TASK TO CARRY OUT =
Rewrite every line of the records below, requests included, scaling each answer coordinate by 1.8 and rounding to the nearest whole number with halves rounded up. Keep the numbers in the requests unchanged, and leave out the pictures.

Data records:
------------------------------------

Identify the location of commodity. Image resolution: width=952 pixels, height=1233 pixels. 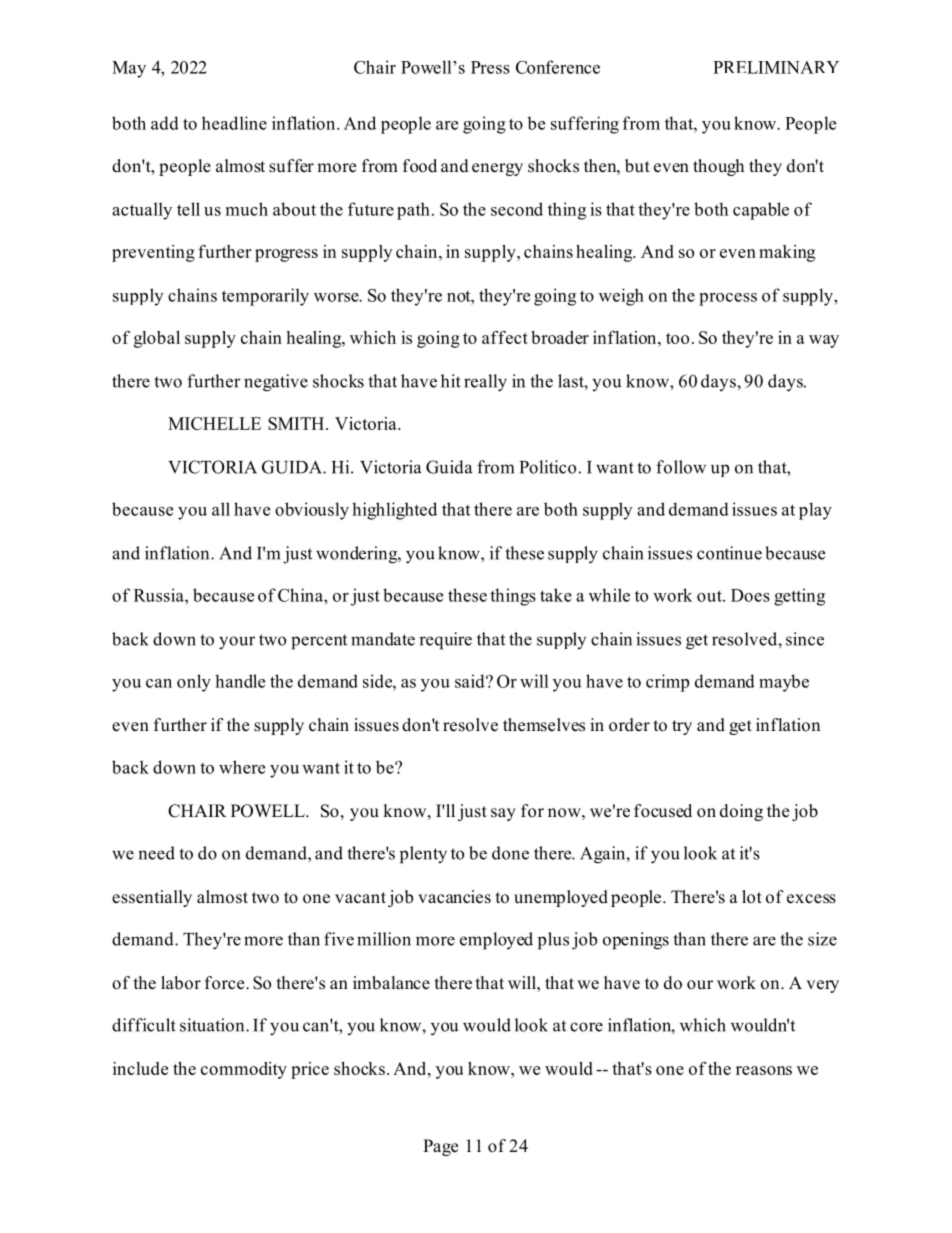
(244, 1070).
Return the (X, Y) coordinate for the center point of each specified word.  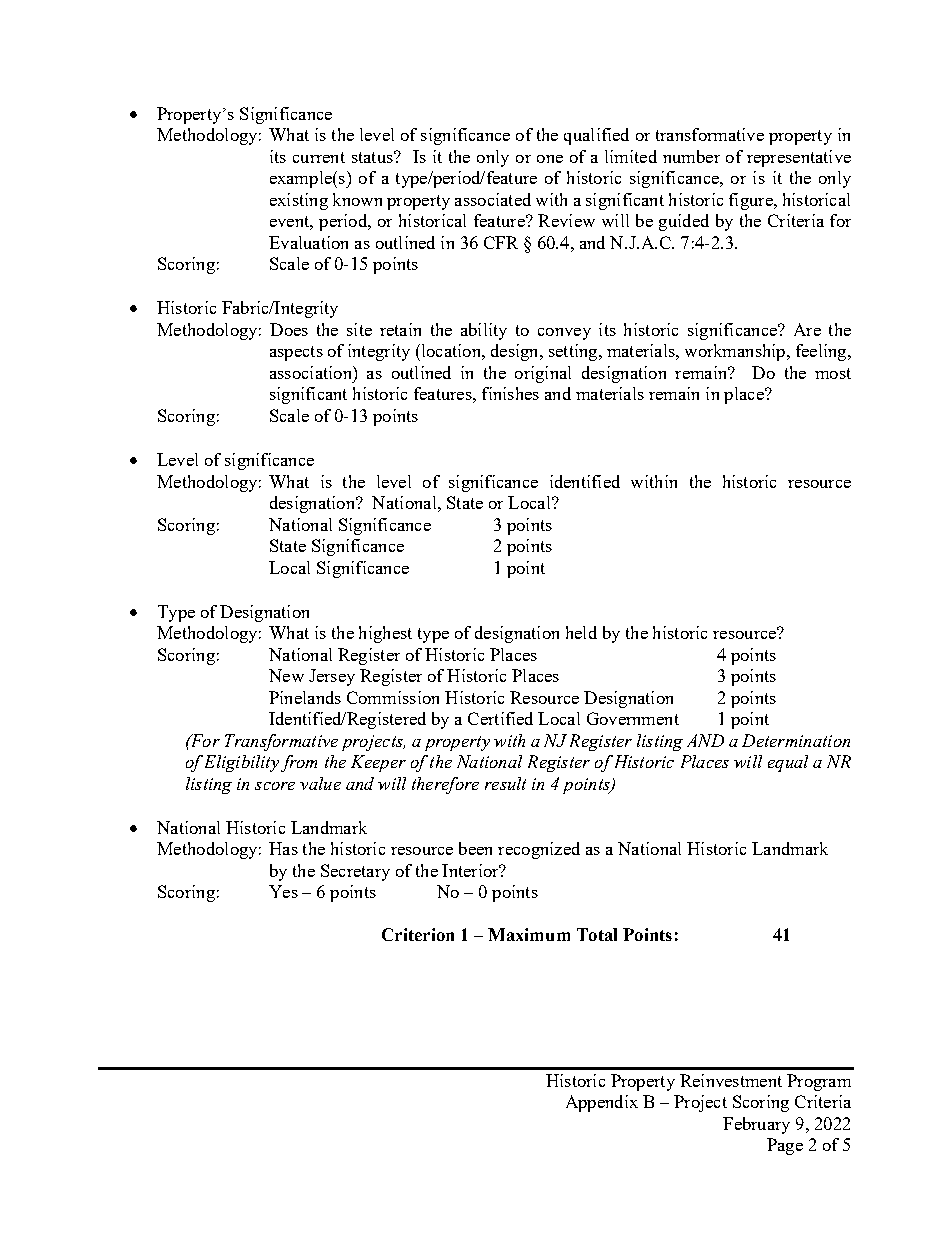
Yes (283, 891)
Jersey (332, 677)
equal (788, 763)
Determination (796, 740)
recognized (539, 850)
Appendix (602, 1103)
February (756, 1125)
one (550, 159)
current (319, 157)
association (312, 372)
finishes (510, 393)
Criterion (418, 934)
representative (799, 158)
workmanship (736, 352)
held (581, 632)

------------------------------------

OUTPUT BELOW =
Identify the location of commodity. Image resolution: width=952 pixels, height=1233 pixels. 
(439, 1926).
Return the (X, Y) coordinate for the center point of each specified word.  
Yes (509, 1604)
Jersey (598, 1219)
equal (1418, 1373)
Determination (1433, 1332)
recognized (970, 1530)
Appendix (1084, 1985)
February (1361, 2025)
one (990, 286)
current (574, 283)
association (562, 670)
finishes (918, 707)
Criterion (752, 1681)
representative (1438, 284)
workmanship (1325, 634)
held (1046, 1138)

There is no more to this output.